** MATERIAL PROVIDED **

=====

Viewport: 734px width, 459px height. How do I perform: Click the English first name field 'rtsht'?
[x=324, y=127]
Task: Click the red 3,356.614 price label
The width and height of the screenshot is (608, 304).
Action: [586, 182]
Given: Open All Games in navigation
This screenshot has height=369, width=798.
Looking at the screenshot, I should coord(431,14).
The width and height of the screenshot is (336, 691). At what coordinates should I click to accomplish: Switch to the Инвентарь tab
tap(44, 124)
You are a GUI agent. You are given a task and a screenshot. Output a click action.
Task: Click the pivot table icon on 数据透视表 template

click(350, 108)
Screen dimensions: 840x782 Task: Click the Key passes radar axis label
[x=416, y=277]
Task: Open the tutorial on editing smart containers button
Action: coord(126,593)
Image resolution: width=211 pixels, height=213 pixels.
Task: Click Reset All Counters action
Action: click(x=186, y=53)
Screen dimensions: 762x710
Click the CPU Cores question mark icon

=====

** EXERCISE INSTRUCTIONS **
Output every one of the items above again, word for word and in the same order.

** RESULT **
Viewport: 734px width, 459px height. How do I perform: Click the English first name field 'rtsht'?
[x=324, y=127]
Task: Click the red 3,356.614 price label
The width and height of the screenshot is (608, 304).
Action: [586, 182]
Given: Open All Games in navigation
This screenshot has height=369, width=798.
Looking at the screenshot, I should coord(431,14).
The width and height of the screenshot is (336, 691). At what coordinates should I click to accomplish: Switch to the Инвентарь tab
tap(44, 124)
You are a GUI agent. You are given a task and a screenshot. Output a click action.
Task: Click the pivot table icon on 数据透视表 template

click(350, 108)
Screen dimensions: 840x782 Task: Click the Key passes radar axis label
[x=416, y=277]
Task: Open the tutorial on editing smart containers button
Action: coord(126,593)
Image resolution: width=211 pixels, height=213 pixels.
Task: Click Reset All Counters action
Action: click(x=186, y=53)
Screen dimensions: 762x710
Click the CPU Cores question mark icon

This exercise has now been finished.